_JOB_. Copy out every one of the following items word for word, with nothing changed.

________________________________________

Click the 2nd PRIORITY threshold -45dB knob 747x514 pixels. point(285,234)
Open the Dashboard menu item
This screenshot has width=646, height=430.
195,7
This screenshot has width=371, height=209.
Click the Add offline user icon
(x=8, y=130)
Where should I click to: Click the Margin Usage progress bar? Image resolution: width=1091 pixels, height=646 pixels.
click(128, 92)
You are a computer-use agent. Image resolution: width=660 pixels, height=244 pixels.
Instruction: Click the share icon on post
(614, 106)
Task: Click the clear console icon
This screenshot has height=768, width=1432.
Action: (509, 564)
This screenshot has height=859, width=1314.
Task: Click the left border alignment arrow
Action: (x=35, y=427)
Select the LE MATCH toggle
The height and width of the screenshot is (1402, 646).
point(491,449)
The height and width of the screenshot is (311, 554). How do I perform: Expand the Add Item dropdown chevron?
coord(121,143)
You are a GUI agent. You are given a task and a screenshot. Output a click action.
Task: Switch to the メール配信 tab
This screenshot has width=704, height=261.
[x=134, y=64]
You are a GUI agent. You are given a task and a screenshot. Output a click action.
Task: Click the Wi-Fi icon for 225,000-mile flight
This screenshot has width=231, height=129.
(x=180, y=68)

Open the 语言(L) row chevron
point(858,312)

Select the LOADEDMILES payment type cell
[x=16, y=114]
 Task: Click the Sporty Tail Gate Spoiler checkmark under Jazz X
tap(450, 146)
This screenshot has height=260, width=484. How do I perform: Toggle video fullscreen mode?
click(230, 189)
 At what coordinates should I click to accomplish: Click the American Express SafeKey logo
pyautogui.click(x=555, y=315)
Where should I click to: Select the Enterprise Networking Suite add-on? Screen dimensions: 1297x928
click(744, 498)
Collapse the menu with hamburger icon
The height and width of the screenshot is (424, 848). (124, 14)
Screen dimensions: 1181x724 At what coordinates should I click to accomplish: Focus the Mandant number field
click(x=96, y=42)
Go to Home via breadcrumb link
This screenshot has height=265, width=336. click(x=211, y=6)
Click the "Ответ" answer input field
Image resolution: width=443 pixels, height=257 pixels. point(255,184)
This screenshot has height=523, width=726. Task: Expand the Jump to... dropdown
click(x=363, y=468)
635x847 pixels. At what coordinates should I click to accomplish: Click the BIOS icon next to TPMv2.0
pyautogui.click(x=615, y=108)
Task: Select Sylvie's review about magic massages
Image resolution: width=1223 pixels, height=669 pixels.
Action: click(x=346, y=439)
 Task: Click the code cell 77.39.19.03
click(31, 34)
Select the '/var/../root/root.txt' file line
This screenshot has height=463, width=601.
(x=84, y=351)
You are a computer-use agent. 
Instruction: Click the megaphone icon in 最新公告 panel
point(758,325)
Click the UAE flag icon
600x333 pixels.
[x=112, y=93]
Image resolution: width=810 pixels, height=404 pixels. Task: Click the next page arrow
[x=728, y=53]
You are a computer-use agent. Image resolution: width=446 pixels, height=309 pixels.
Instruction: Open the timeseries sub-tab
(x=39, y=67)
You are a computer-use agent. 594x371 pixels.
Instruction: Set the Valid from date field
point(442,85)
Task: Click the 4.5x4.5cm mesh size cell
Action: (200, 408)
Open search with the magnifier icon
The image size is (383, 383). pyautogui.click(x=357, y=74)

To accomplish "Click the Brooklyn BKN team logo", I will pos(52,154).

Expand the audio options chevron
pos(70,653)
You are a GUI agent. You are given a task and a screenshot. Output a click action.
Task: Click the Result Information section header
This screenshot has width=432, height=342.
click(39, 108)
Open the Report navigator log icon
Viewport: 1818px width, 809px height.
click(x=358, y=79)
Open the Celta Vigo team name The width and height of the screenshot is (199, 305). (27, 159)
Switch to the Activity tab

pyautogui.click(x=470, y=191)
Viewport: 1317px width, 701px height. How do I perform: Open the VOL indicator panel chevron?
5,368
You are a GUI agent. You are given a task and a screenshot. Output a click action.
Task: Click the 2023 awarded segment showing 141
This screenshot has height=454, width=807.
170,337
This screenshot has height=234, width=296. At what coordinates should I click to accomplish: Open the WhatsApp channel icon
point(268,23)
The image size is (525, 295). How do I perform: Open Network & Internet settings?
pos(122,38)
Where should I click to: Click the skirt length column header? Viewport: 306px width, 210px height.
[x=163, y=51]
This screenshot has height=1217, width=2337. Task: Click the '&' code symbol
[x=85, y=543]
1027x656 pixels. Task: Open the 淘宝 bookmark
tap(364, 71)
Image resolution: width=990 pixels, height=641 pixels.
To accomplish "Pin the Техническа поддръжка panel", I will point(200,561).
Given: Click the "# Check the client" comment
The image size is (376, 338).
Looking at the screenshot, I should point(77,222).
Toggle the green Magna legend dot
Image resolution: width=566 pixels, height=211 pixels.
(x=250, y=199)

________________________________________

_RESULT FOR THIS EXERCISE_.
Click the 2nd PRIORITY threshold -45dB knob 747x514 pixels. point(285,234)
Open the Dashboard menu item
This screenshot has width=646, height=430.
195,7
This screenshot has width=371, height=209.
Click the Add offline user icon
(x=8, y=130)
Where should I click to: Click the Margin Usage progress bar? Image resolution: width=1091 pixels, height=646 pixels.
click(128, 92)
You are a computer-use agent. Image resolution: width=660 pixels, height=244 pixels.
Instruction: Click the share icon on post
(614, 106)
Task: Click the clear console icon
This screenshot has height=768, width=1432.
Action: (509, 564)
This screenshot has height=859, width=1314.
Task: Click the left border alignment arrow
Action: (x=35, y=427)
Select the LE MATCH toggle
The height and width of the screenshot is (1402, 646).
point(491,449)
The height and width of the screenshot is (311, 554). How do I perform: Expand the Add Item dropdown chevron?
coord(121,143)
You are a GUI agent. You are given a task and a screenshot. Output a click action.
Task: Switch to the メール配信 tab
This screenshot has width=704, height=261.
[x=134, y=64]
You are a GUI agent. You are given a task and a screenshot. Output a click action.
Task: Click the Wi-Fi icon for 225,000-mile flight
This screenshot has width=231, height=129.
(x=180, y=68)

Open the 语言(L) row chevron
point(858,312)

Select the LOADEDMILES payment type cell
[x=16, y=114]
 Task: Click the Sporty Tail Gate Spoiler checkmark under Jazz X
tap(450, 146)
This screenshot has height=260, width=484. How do I perform: Toggle video fullscreen mode?
click(230, 189)
 At what coordinates should I click to accomplish: Click the American Express SafeKey logo
pyautogui.click(x=555, y=315)
Where should I click to: Select the Enterprise Networking Suite add-on? Screen dimensions: 1297x928
click(744, 498)
Collapse the menu with hamburger icon
The height and width of the screenshot is (424, 848). (124, 14)
Screen dimensions: 1181x724 At what coordinates should I click to accomplish: Focus the Mandant number field
click(x=96, y=42)
Go to Home via breadcrumb link
This screenshot has height=265, width=336. click(x=211, y=6)
Click the "Ответ" answer input field
Image resolution: width=443 pixels, height=257 pixels. point(255,184)
This screenshot has height=523, width=726. Task: Expand the Jump to... dropdown
click(x=363, y=468)
635x847 pixels. At what coordinates should I click to accomplish: Click the BIOS icon next to TPMv2.0
pyautogui.click(x=615, y=108)
Task: Select Sylvie's review about magic massages
Image resolution: width=1223 pixels, height=669 pixels.
Action: click(x=346, y=439)
 Task: Click the code cell 77.39.19.03
click(31, 34)
Select the '/var/../root/root.txt' file line
This screenshot has height=463, width=601.
(x=84, y=351)
You are a computer-use agent. 
Instruction: Click the megaphone icon in 最新公告 panel
point(758,325)
Click the UAE flag icon
600x333 pixels.
[x=112, y=93]
Image resolution: width=810 pixels, height=404 pixels. Task: Click the next page arrow
[x=728, y=53]
You are a computer-use agent. Image resolution: width=446 pixels, height=309 pixels.
Instruction: Open the timeseries sub-tab
(x=39, y=67)
You are a computer-use agent. 594x371 pixels.
Instruction: Set the Valid from date field
point(442,85)
Task: Click the 4.5x4.5cm mesh size cell
Action: (200, 408)
Open search with the magnifier icon
The image size is (383, 383). pyautogui.click(x=357, y=74)

To accomplish "Click the Brooklyn BKN team logo", I will pos(52,154).

Expand the audio options chevron
pos(70,653)
You are a GUI agent. You are given a task and a screenshot. Output a click action.
Task: Click the Result Information section header
This screenshot has width=432, height=342.
click(39, 108)
Open the Report navigator log icon
Viewport: 1818px width, 809px height.
click(x=358, y=79)
Open the Celta Vigo team name The width and height of the screenshot is (199, 305). (27, 159)
Switch to the Activity tab

pyautogui.click(x=470, y=191)
Viewport: 1317px width, 701px height. How do I perform: Open the VOL indicator panel chevron?
5,368
You are a GUI agent. You are given a task and a screenshot. Output a click action.
Task: Click the 2023 awarded segment showing 141
This screenshot has height=454, width=807.
170,337
This screenshot has height=234, width=296. At what coordinates should I click to accomplish: Open the WhatsApp channel icon
point(268,23)
The image size is (525, 295). How do I perform: Open Network & Internet settings?
pos(122,38)
Where should I click to: Click the skirt length column header? Viewport: 306px width, 210px height.
[x=163, y=51]
This screenshot has height=1217, width=2337. Task: Click the '&' code symbol
[x=85, y=543]
1027x656 pixels. Task: Open the 淘宝 bookmark
tap(364, 71)
Image resolution: width=990 pixels, height=641 pixels.
To accomplish "Pin the Техническа поддръжка panel", I will point(200,561).
Given: Click the "# Check the client" comment
The image size is (376, 338).
Looking at the screenshot, I should point(77,222).
Toggle the green Magna legend dot
Image resolution: width=566 pixels, height=211 pixels.
(x=250, y=199)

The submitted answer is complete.